Medication non-adherence is a major problem in the management of chronic diseases, especially diabetes and cardiovascular disease.  It is expected that chronic disease will affect nearly half of the U.S. population by 2025.  Hospitalizations related to medication non-adherence contribute to approximately 100 billion a year in healthcare costs.  The effect that medication non-adherence will have on this country’s population and economy is great.  Examining factors that strengthen our understanding of adherence is essential. 

METHODS:

Medical adherence, health care utilization, psychosocial assessment, and chronic disease status data from 216 participants enrolled in the randomized clinical trial, “Effect of Community Pharmacist Intervention on adherence to Long-term Medications” or Eco-PHIL study, were examined as to whether occupational health history moderates medication adherence.  Multivariate analysis was used to determine if an affect exists on patients enrolled in the standard care treatment group (111) and patients enrolled in the intervention (pill box + motivational interviewing) treatment group (105).

 

PUBLIC HEALTH SIGNIFICANCE:

By examining the effects of occupational history on medication adherence in a population of patients with diabetes and cardiovascular disease, a theoretical link between occupational history and medication adherence might be associated with the patient’s educational level and income and it may also be associated with his/her psychosocial status. 

CONCLUSIONS: 

Models depicting the association between patient factors could help employers understand how to better target patients who are at increased risk for poor medication adherence thus leading to slower disease progression, reduced mortality and decreased healthcare costs.

 

 

Learning Areas:

Occupational health and safety
Planning of health education strategies, interventions, and programs

Learning Objectives:
Evaluate moderating factors affecting medication adherence.

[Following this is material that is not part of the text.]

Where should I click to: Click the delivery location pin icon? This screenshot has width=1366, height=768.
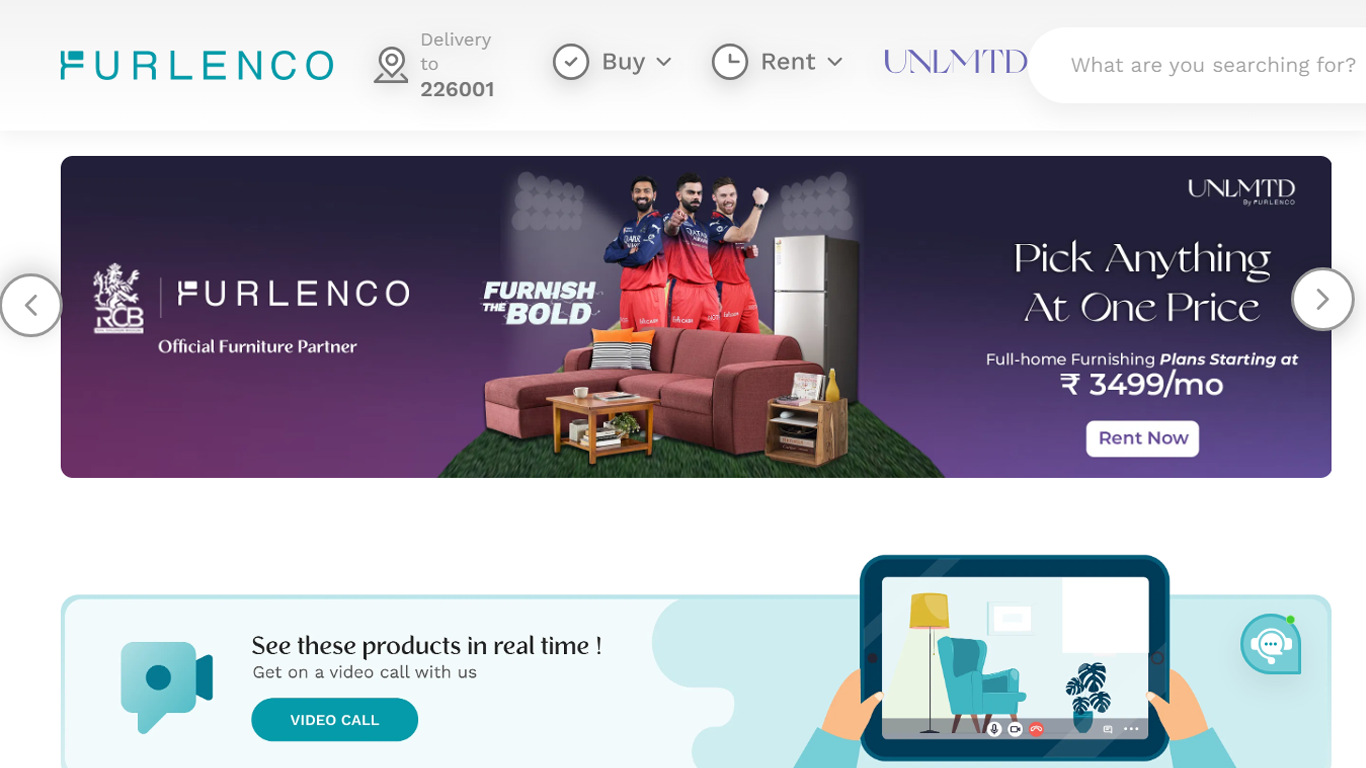(x=391, y=65)

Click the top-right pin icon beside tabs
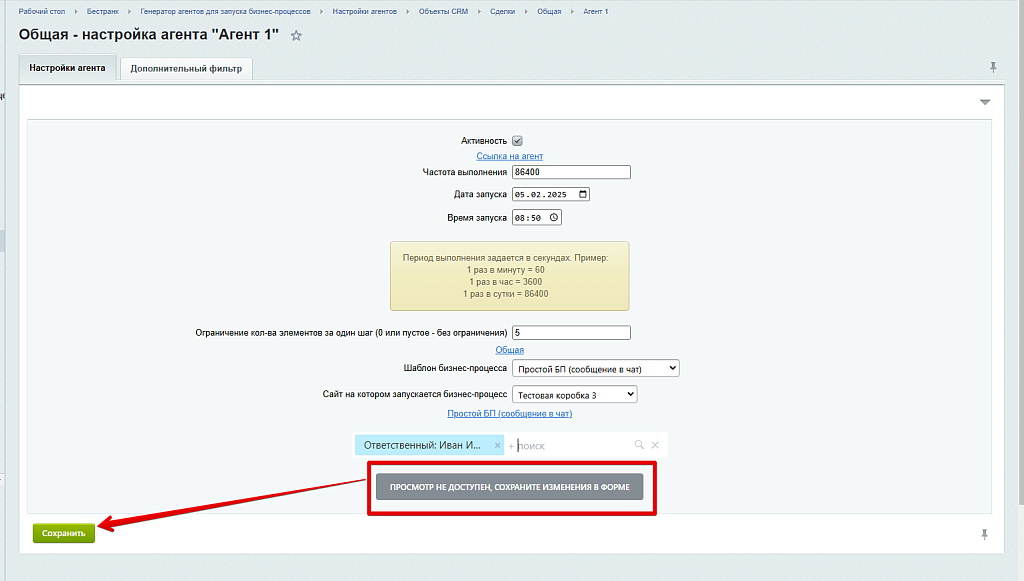(x=993, y=67)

Describe models to improve medication adherence.

Keyword(s): Occupational Health and Safety, Adherence

Presenting author's disclosure statement:

Qualified on the content I am responsible for because: I am a Doctor of Public Health (DrPH) candidate in the Department of Environmental and Occupational Health (EOH) at the University of Pittsburgh's Graduate School of Public Health, where I also obtained my Master of Public Health degree in EOH and certification in Environmental Health Risk Assessment. Additionally, I am the Coordinator of Operations for the School of Pharmacy's Program Evaluation and Research Unit (PERU); specializing in medication adherence and pharmaceutical science research.
Any relevant financial relationships? No

I agree to comply with the American Public Health Association Conflict of Interest and Commercial Support Guidelines, and to disclose to the participants any off-label or experimental uses of a commercial product or service discussed in my presentation.